The superior hypogastric plexus is formed by the visceral afferent branches of the pelvis, the splanchnic nerves, and the sympathetic nerves from the aortic plexus. It can be found behind the retroperitoneum, right in front of the lumbosacral area of the vertebral column. It extends bilaterally from the lower third of the fifth lumbar vertebra to the upper third of the first sacral vertebra.
What does a superior hypogastric plexus do?
Degenerative conditions and the growth of malignancies in the visceral organs can cause progressively severe and debilitating pain from the pelvis. This eventually can become unresponsive to painkillers, or may require doses that are potentially harmful to the patient.
In these cases, the Chicago pain management doctor may opt to “stop” all the pain signals from the pelvis by performing a superior hypogastric nerve block.
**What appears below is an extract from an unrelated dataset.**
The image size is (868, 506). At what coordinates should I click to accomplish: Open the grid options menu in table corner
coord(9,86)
This procedure involves the injection of a local anesthetic near the superior hypogastric plexus: this prevents pain signals from getting through, and provides the patient relief of symptoms.
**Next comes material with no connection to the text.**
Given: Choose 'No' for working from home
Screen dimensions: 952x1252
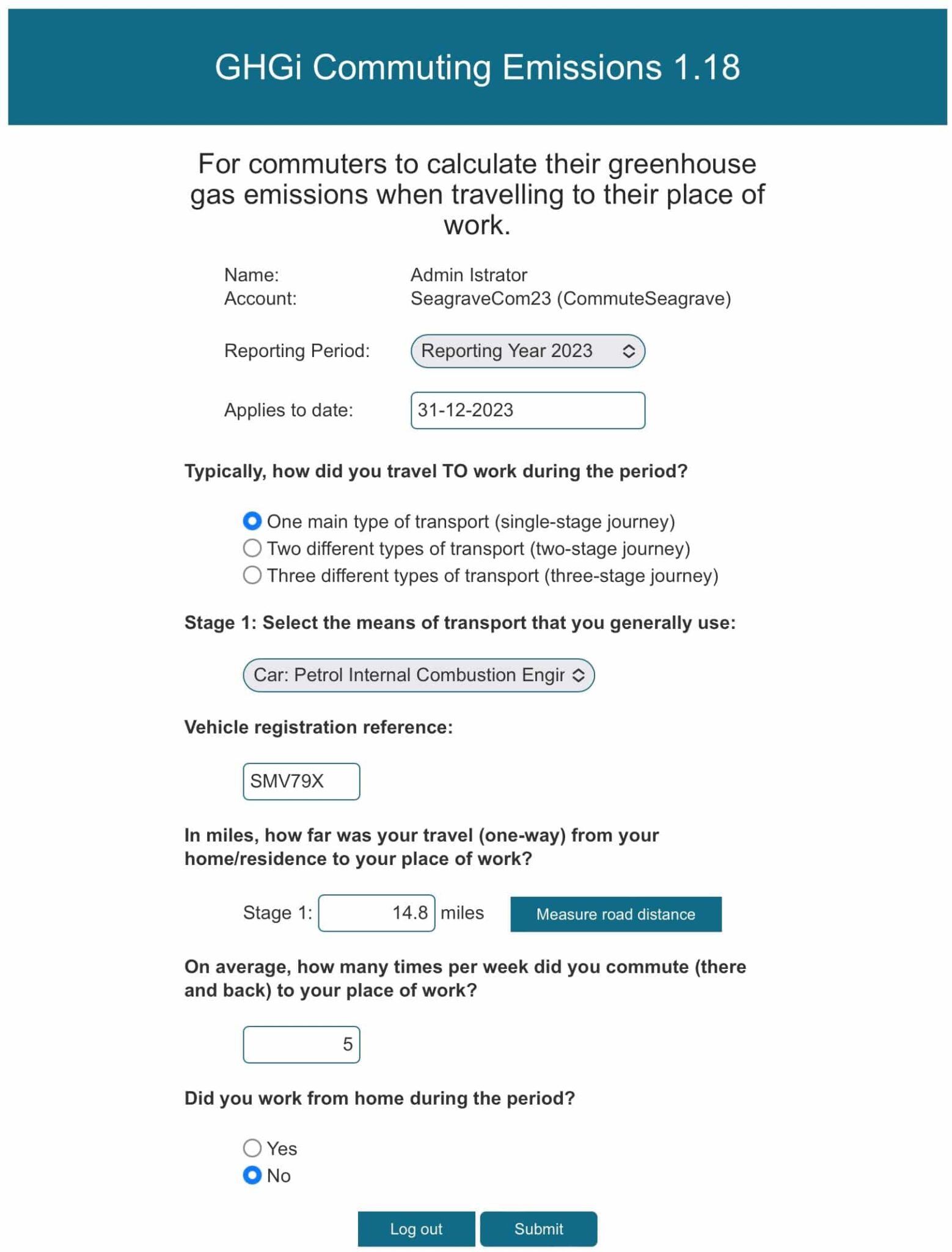Looking at the screenshot, I should pyautogui.click(x=251, y=1175).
What conditions benefit from a superior hypogastric plexus block?
This procedure is typically recommended only after conservative options, such as oral painkillers, have been exhausted. Conditions that cause chronic and intractable pain, such as malignant growths and endometriosis have been treated with this procedure. Postoperative pain, such as from transurethral transection of the prostrate, has also been shown to respond to blocks of the superior hypogastric plexus.
Pain emanating from scar tissue due to previous surgeries can receive tremendous pain relief from a hypogastric block.
How is the superior hypogastric plexus block done?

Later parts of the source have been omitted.